Exercise aim — Report the count of lines containing the word "page" in these records, with no other text.

Entries taken from a collection:
★ ★ ★ ★ ★

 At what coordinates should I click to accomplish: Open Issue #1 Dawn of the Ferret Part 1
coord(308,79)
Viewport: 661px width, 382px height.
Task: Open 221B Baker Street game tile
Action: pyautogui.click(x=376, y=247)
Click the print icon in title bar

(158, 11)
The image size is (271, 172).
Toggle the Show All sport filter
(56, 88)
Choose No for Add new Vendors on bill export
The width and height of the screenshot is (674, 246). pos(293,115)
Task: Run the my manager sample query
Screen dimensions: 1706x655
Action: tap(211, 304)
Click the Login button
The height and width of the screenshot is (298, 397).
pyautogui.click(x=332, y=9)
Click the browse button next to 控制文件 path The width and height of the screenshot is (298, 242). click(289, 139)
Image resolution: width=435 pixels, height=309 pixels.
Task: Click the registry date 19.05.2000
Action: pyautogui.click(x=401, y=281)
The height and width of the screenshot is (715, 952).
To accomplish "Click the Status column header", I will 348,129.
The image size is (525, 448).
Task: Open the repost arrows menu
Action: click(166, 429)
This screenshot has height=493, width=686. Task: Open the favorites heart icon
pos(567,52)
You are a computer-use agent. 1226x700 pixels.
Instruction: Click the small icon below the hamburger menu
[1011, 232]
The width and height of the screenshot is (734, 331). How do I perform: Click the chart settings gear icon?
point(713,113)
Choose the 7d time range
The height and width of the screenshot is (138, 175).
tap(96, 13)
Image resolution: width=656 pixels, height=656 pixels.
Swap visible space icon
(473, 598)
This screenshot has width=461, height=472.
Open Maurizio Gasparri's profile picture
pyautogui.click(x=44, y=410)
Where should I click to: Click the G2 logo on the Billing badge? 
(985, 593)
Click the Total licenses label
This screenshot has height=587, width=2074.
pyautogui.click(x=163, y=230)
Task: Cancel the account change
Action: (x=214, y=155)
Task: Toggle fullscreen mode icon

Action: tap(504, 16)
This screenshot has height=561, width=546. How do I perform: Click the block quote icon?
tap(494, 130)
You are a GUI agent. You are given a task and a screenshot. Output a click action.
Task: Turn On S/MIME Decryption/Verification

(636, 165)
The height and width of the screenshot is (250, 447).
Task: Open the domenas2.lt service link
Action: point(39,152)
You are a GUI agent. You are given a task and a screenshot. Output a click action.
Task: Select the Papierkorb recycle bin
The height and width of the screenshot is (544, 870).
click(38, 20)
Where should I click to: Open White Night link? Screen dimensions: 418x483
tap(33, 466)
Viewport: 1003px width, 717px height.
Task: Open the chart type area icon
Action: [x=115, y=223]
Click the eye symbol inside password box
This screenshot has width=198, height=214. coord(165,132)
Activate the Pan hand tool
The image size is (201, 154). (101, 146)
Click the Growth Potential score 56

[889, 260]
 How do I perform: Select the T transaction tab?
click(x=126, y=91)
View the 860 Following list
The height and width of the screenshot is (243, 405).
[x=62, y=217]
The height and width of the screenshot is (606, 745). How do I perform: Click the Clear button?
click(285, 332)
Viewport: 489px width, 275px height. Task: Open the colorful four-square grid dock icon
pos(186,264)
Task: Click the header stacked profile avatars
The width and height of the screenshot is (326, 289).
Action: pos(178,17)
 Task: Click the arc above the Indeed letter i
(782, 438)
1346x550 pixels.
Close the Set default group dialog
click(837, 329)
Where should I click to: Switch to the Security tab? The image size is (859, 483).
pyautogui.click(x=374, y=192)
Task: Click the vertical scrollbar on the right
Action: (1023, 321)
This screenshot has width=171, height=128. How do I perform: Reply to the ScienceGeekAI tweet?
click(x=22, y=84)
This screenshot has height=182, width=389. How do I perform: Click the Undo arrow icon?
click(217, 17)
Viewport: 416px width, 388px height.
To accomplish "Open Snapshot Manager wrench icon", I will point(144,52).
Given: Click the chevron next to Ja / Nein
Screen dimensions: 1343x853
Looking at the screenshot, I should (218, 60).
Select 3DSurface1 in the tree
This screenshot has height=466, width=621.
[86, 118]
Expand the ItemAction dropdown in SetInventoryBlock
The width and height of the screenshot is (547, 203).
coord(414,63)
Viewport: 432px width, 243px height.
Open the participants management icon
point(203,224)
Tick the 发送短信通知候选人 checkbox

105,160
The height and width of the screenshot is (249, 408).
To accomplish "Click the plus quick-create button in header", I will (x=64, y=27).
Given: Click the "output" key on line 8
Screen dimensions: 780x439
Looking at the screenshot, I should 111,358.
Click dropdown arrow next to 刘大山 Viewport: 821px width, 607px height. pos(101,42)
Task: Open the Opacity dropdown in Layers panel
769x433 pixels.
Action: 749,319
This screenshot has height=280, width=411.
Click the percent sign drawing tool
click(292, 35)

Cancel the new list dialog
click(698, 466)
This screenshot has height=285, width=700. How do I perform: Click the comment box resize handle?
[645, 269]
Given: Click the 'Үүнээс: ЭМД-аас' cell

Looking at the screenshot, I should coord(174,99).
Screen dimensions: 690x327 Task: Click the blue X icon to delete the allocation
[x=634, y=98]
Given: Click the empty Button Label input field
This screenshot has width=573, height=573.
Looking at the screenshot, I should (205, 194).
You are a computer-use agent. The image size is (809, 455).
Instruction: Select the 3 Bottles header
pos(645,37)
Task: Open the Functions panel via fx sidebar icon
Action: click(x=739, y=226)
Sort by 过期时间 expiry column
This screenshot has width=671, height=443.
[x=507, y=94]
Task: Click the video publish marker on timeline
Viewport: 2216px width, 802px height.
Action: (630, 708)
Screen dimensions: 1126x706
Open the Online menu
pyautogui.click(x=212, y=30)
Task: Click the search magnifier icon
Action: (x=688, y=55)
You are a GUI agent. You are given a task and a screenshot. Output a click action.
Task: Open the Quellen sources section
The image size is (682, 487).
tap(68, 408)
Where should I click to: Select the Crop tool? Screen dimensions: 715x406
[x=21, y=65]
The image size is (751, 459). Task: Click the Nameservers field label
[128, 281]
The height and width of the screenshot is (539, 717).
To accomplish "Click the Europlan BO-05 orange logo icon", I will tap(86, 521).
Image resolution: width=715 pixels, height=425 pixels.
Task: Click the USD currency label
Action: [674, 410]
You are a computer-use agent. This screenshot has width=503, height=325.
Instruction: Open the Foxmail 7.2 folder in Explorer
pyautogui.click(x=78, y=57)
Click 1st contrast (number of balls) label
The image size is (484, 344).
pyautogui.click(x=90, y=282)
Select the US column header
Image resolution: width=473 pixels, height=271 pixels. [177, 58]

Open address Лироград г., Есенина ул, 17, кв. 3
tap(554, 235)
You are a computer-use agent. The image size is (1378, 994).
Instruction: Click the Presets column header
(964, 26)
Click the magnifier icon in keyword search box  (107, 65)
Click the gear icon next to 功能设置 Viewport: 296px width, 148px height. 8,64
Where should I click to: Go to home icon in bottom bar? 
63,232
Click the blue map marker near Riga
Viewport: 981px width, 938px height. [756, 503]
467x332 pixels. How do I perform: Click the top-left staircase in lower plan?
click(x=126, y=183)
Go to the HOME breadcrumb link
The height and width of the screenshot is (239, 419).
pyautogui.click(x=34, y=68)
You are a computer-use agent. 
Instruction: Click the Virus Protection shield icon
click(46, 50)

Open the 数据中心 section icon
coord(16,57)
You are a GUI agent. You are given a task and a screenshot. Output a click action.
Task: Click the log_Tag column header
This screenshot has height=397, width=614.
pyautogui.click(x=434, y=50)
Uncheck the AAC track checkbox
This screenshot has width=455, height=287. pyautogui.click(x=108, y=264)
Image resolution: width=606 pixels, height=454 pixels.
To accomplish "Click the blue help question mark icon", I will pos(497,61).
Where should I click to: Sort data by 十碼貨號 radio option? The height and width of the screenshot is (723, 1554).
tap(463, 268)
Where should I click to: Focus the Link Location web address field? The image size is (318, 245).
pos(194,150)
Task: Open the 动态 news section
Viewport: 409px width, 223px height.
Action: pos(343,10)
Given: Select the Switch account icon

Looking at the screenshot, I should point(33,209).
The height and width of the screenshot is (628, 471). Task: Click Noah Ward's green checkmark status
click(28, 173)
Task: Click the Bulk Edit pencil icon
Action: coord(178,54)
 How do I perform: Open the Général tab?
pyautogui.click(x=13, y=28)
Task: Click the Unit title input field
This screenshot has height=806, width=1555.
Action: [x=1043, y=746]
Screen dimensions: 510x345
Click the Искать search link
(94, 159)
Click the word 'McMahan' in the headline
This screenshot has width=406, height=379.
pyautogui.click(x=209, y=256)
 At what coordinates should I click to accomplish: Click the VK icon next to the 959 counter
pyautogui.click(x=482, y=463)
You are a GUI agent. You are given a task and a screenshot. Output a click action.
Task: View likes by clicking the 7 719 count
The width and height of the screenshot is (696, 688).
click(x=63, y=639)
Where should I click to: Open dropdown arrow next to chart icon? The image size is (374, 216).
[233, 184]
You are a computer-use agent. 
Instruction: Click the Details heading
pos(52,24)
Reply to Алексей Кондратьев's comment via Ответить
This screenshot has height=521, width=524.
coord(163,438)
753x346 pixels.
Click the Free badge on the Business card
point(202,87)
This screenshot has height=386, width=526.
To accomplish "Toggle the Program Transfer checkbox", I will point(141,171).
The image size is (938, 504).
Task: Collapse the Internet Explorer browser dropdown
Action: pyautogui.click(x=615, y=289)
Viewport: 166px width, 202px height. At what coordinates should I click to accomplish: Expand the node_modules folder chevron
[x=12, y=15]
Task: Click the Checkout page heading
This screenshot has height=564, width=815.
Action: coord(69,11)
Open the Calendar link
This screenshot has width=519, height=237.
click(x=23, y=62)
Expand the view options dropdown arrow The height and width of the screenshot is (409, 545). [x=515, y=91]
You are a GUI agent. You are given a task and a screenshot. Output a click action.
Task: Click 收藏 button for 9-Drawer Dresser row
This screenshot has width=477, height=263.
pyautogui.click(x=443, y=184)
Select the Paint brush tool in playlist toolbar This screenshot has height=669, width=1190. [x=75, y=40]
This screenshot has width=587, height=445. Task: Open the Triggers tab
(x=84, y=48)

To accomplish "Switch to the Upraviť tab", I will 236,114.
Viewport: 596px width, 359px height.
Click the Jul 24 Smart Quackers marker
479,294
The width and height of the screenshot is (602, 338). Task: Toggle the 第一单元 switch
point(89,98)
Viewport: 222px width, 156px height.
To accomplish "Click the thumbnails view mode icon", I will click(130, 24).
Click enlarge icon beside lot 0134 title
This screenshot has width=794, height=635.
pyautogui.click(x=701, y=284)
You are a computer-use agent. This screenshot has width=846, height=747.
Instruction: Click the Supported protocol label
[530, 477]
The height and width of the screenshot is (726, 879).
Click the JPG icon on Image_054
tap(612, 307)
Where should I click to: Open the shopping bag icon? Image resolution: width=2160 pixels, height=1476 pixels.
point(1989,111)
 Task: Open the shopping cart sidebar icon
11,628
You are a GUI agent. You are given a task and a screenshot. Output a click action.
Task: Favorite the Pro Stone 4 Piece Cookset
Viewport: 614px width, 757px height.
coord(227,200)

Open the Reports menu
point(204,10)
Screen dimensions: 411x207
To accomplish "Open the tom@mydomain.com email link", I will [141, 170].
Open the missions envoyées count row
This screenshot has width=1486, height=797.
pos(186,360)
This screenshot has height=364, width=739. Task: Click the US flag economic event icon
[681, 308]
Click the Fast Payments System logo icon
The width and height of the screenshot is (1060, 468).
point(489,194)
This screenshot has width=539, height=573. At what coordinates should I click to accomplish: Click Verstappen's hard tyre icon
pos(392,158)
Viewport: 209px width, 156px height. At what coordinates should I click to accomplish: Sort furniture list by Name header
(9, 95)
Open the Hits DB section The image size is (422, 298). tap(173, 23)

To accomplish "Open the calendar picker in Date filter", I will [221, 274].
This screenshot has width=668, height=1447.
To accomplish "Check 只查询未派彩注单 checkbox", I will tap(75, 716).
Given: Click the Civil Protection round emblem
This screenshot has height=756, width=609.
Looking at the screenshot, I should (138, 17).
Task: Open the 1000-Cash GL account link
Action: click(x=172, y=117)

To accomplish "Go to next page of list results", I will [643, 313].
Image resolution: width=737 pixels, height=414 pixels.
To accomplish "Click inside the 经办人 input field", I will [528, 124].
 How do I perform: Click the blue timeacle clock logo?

★ ★ ★ ★ ★

Answer to the exercise — 2